The PPL (Parma Polyhedra Library) backend for polyhedral computations

class sage.geometry.polyhedron.backend_ppl.Polyhedron_QQ_ppl(parent, Vrep, Hrep, Vrep_minimal=None, Hrep_minimal=None, pref_rep=None, **kwds)

Bases: sage.geometry.polyhedron.backend_ppl.Polyhedron_ppl, sage.geometry.polyhedron.base_QQ.Polyhedron_QQ

Polyhedra over \(\QQ\) with ppl

INPUT:

  • Vrep – a list [vertices, rays, lines] or None.
  • Hrep – a list [ieqs, eqns] or None.

EXAMPLES:

sage: p = Polyhedron(vertices=[(0,0),(1,0),(0,1)], rays=[(1,1)], lines=[],
....:                backend='ppl', base_ring=QQ)
sage: TestSuite(p).run(skip='_test_pickling')
class sage.geometry.polyhedron.backend_ppl.Polyhedron_ZZ_ppl(parent, Vrep, Hrep, Vrep_minimal=None, Hrep_minimal=None, pref_rep=None, **kwds)

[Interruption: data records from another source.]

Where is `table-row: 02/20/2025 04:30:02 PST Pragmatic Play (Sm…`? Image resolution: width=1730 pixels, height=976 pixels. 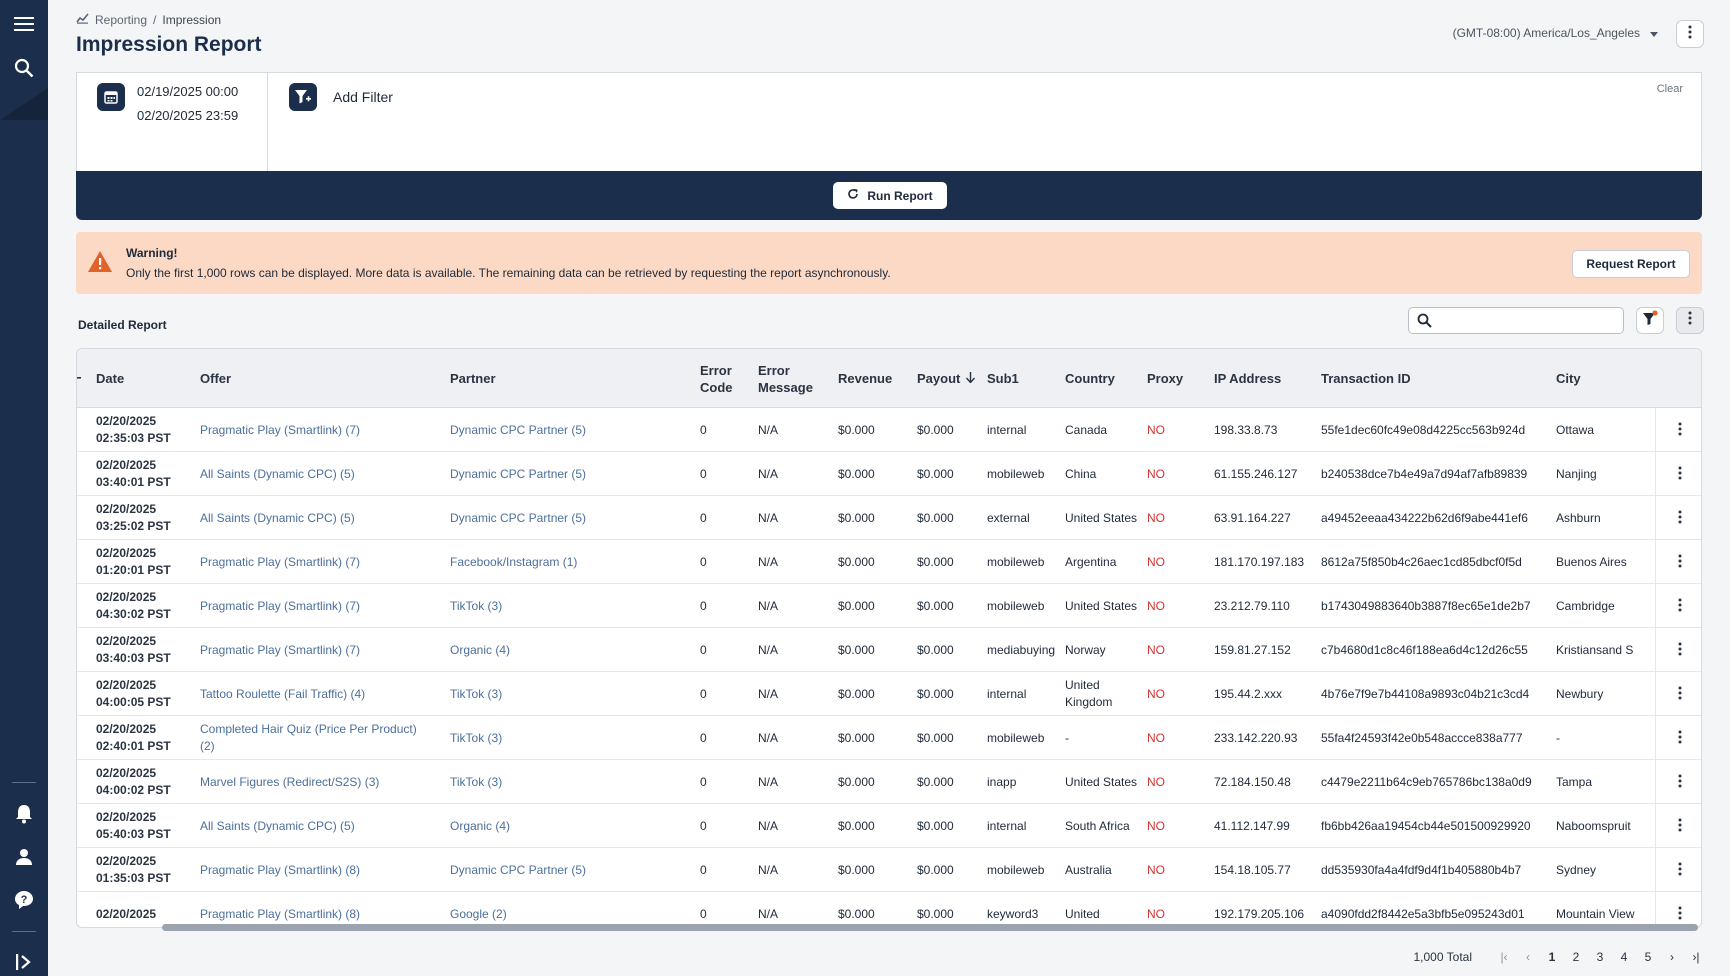 table-row: 02/20/2025 04:30:02 PST Pragmatic Play (Sm… is located at coordinates (889, 606).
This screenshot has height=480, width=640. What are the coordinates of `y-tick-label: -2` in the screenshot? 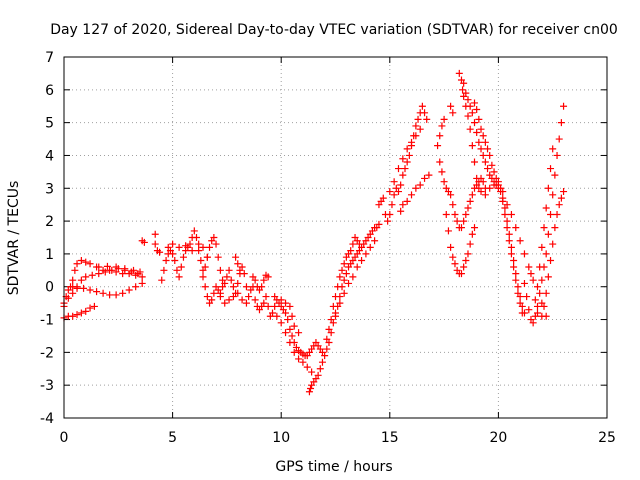 It's located at (47, 353).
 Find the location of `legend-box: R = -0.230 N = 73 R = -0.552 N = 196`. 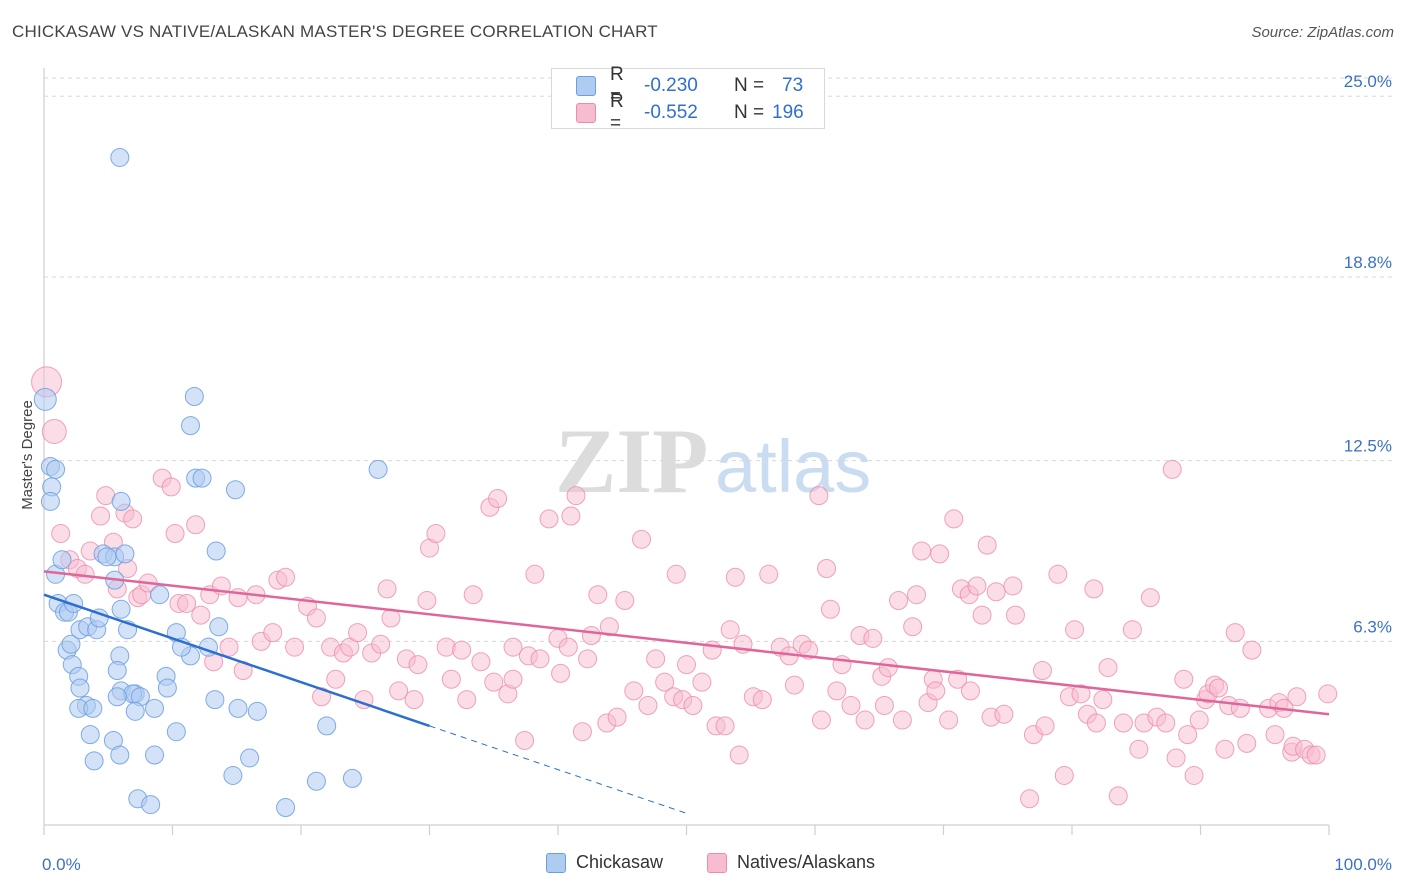

legend-box: R = -0.230 N = 73 R = -0.552 N = 196 is located at coordinates (688, 99).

Bases: sage.geometry.polyhedron.backend_ppl.Polyhedron_ppl, sage.geometry.polyhedron.base_ZZ.Polyhedron_ZZ

Polyhedra over \(\ZZ\) with ppl

INPUT:

  • Vrep – a list [vertices, rays, lines] or None.
  • Hrep – a list [ieqs, eqns] or None.

EXAMPLES:

sage: p = Polyhedron(vertices=[(0,0),(1,0),(0,1)], rays=[(1,1)], lines=[],
....:                backend='ppl', base_ring=ZZ)
sage: TestSuite(p).run(skip='_test_pickling')
class sage.geometry.polyhedron.backend_ppl.Polyhedron_ppl(parent, Vrep, Hrep, Vrep_minimal=None, Hrep_minimal=None, pref_rep=None, **kwds)

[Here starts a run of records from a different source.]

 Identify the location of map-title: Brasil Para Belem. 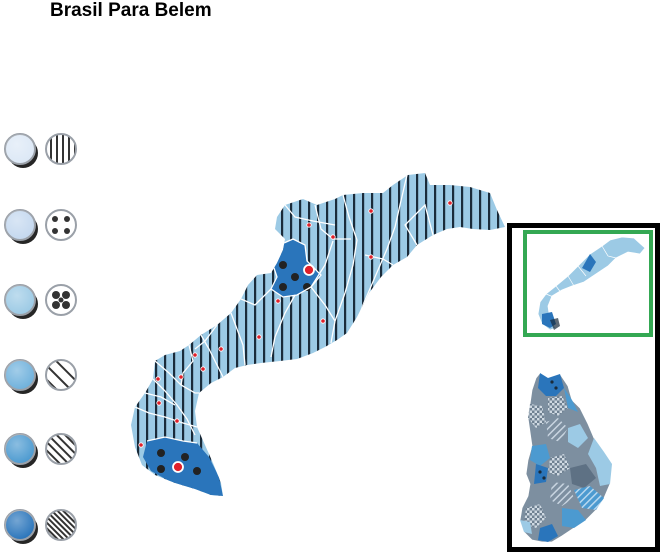
(131, 10).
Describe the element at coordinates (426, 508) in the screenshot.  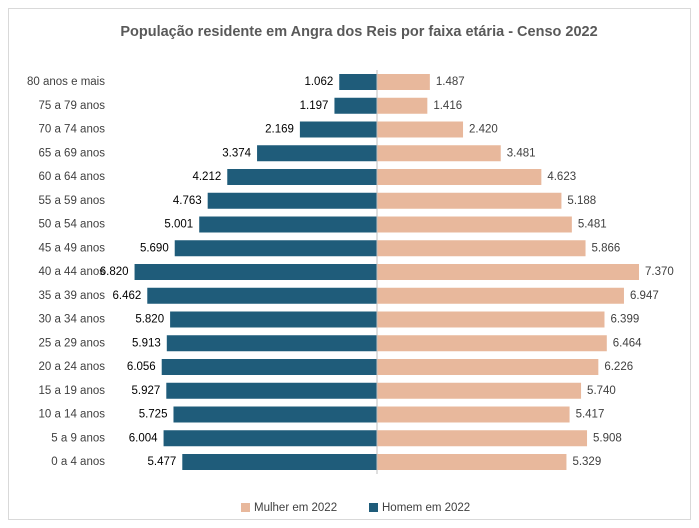
I see `legend-label: Homem em 2022` at that location.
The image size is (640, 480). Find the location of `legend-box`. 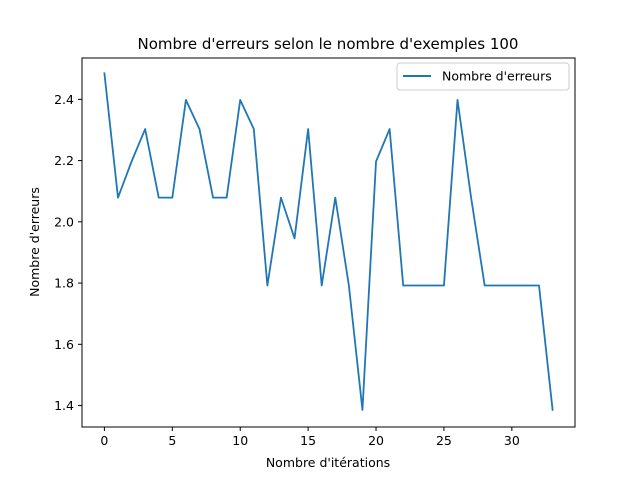

legend-box is located at coordinates (483, 76).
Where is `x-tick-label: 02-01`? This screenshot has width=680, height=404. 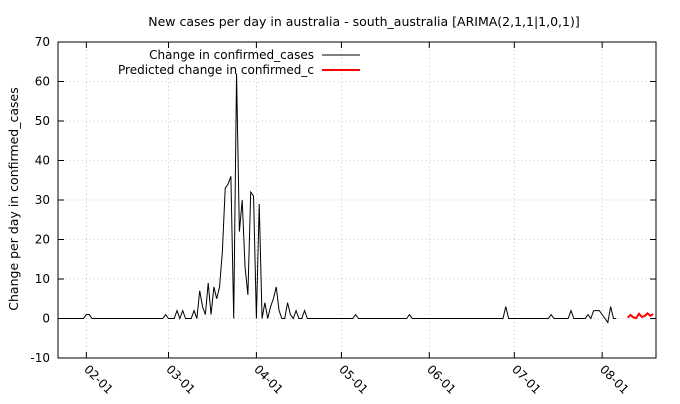
x-tick-label: 02-01 is located at coordinates (98, 380).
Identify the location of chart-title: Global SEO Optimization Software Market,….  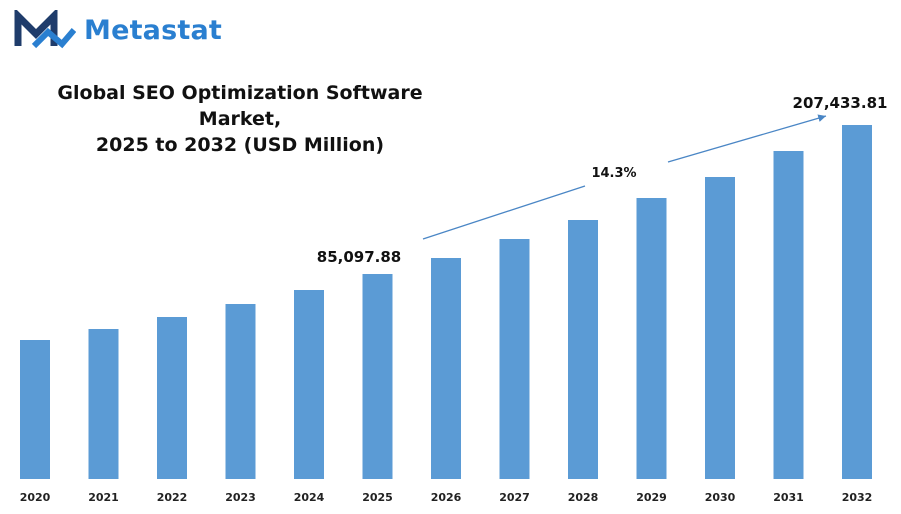
(240, 119).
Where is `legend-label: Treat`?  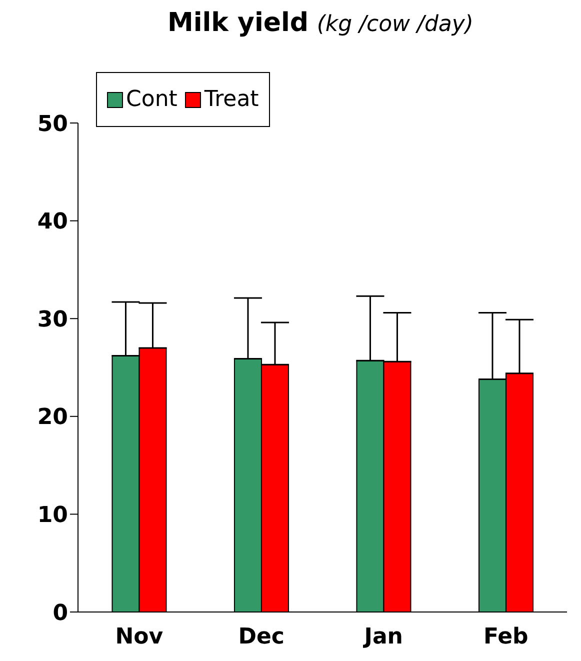
legend-label: Treat is located at coordinates (232, 100).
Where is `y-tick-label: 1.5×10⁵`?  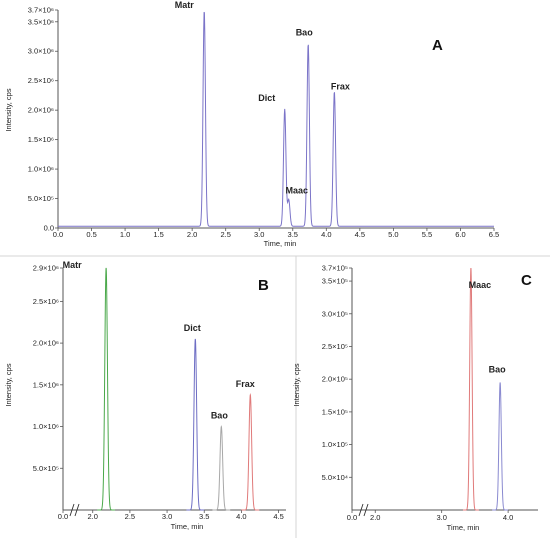
y-tick-label: 1.5×10⁵ is located at coordinates (335, 412).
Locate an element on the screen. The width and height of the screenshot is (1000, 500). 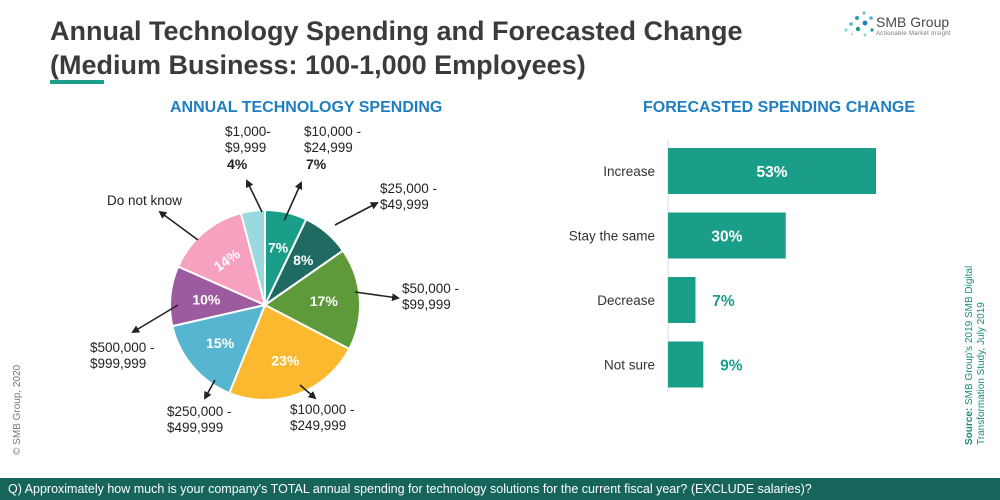
source-line-2: Transformation Study, July 2019 is located at coordinates (982, 374).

Bases: sage.geometry.polyhedron.base.Polyhedron_base

Polyhedra with ppl

INPUT:

  • Vrep – a list [vertices, rays, lines] or None.
  • Hrep – a list [ieqs, eqns] or None.

EXAMPLES:

sage: p = Polyhedron(vertices=[(0,0),(1,0),(0,1)], rays=[(1,1)], lines=[], backend='ppl')
sage: TestSuite(p).run()
sage.geometry.polyhedron.backend_ppl.line(*args, **kwds)

Construct a line.

INPUT:

  • expression – a Linear_Expression or something convertible to it (Variable or integer).

OUTPUT:

A new Generator representing the line.

Raises a ValueError` if the homogeneous part of ``expression represents the origin of the vector space.

Examples:

>>> from ppl import Generator, Variable
>>> y = Variable(1)
>>> Generator.line(2*y)
line(0, 1)
>>> Generator.line(y)
line(0, 1)
>>> Generator.line(1)
Traceback (most recent call last):
...
ValueError: PPL::line(e):
e == 0, but the origin cannot be a line.
sage.geometry.polyhedron.backend_ppl.point(*args, **kwds)

Construct a point.

INPUT:

  • expression – a Linear_Expression or something convertible to it (Variable or integer).
  • divisor – an integer.

OUTPUT:

A new Generator representing the point.

Raises a ValueError` if ``divisor==0.

Examples:

>>> from ppl import Generator, Variable
>>> y = Variable(1)
>>> Generator.point(2*y+7, 3)
point(0/3, 2/3)
>>> Generator.point(y+7, 3)
point(0/3, 1/3)
>>> Generator.point(7, 3)
point()
>>> Generator.point(0, 0)
Traceback (most recent call last):
...
ValueError: PPL::point(e, d):
d == 0.
sage.geometry.polyhedron.backend_ppl.ray(*args, **kwds)

Construct a ray.

INPUT:

  • expression – a Linear_Expression or something convertible to it (Variable or integer).

OUTPUT:

A new Generator representing the ray.

Raises a ValueError` if the homogeneous part of ``expression represents the origin of the vector space.

Examples:

>>> from ppl import Generator, Variable
>>> y = Variable(1)
>>> Generator.ray(2*y)
ray(0, 1)
>>> Generator.ray(y)
ray(0, 1)
>>> Generator.ray(1)
Traceback (most recent call last):
...
ValueError: PPL::ray(e):
e == 0, but the origin cannot be a ray.